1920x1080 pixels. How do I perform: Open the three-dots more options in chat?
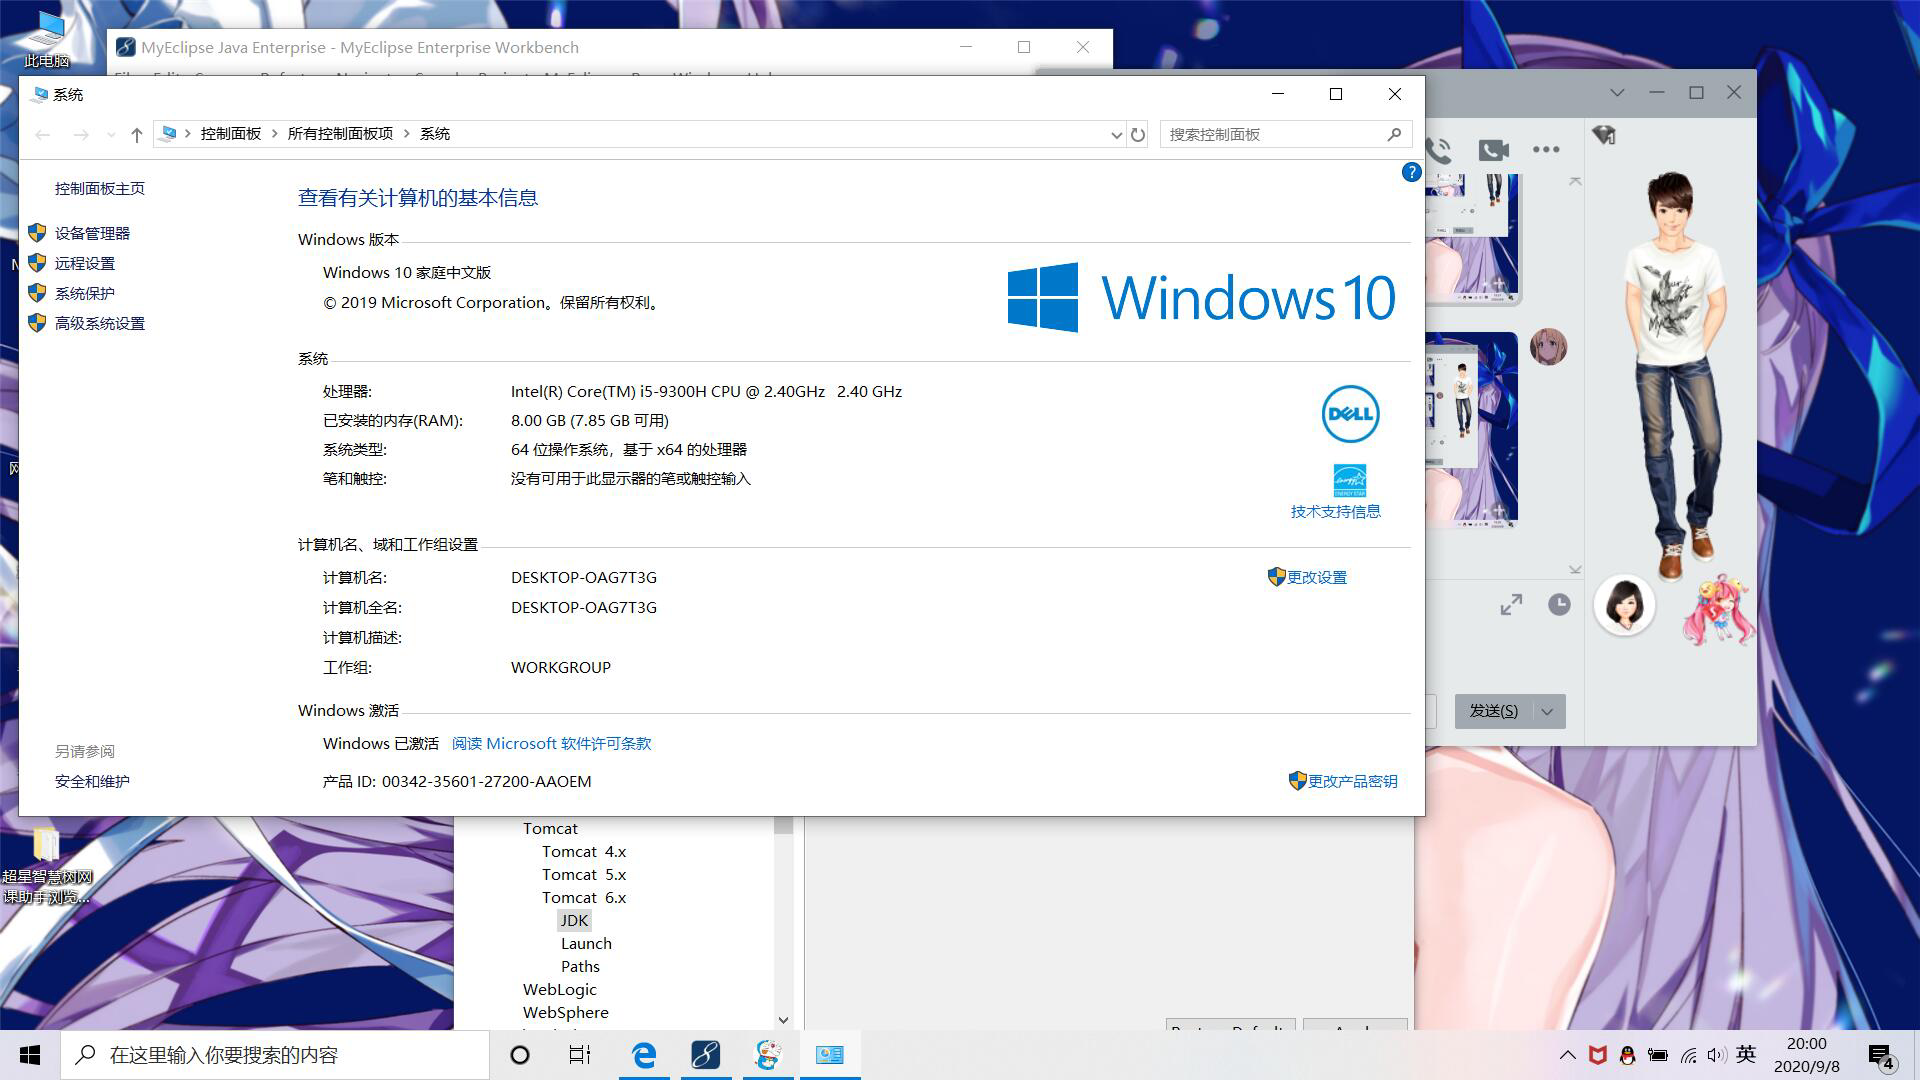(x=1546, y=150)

---

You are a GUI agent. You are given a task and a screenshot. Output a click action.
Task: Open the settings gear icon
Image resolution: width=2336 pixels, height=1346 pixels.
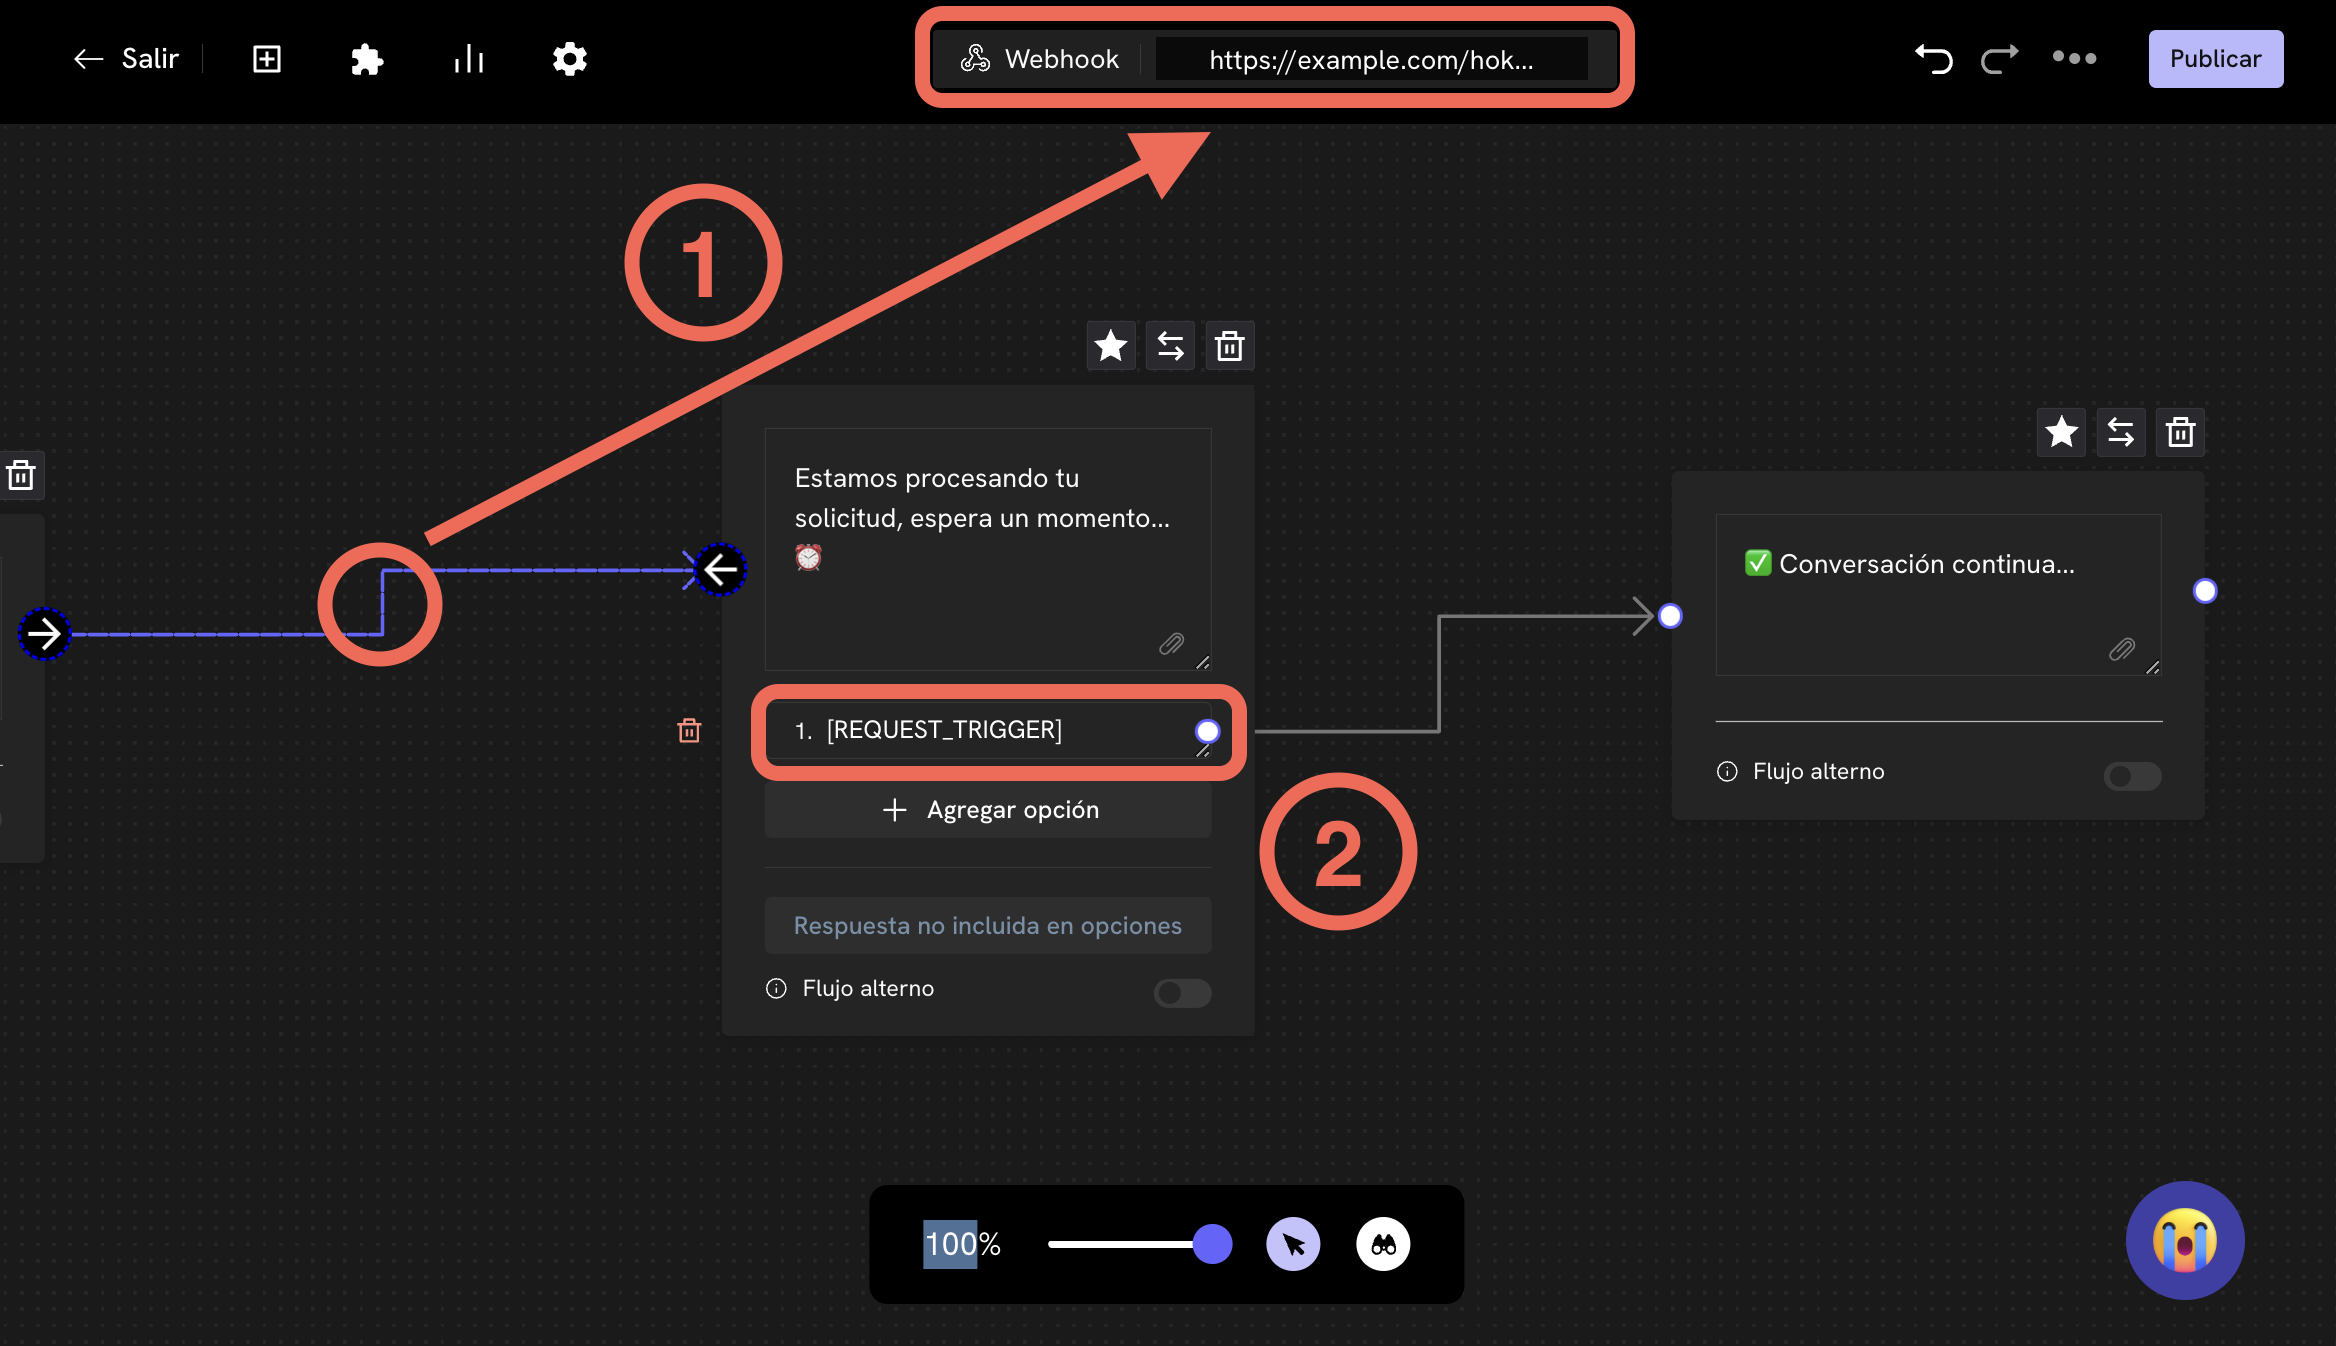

→ **WHAT THIS TASK INVOLVES**: Print the lines above from the one with "Task: Open the settings gear icon" through the one with "Image resolution: width=2336", both included, exactly as written and nothing more.

→ **TASK ANSWER**:
Task: Open the settings gear icon
Image resolution: width=2336 pixels, height=1346 pixels.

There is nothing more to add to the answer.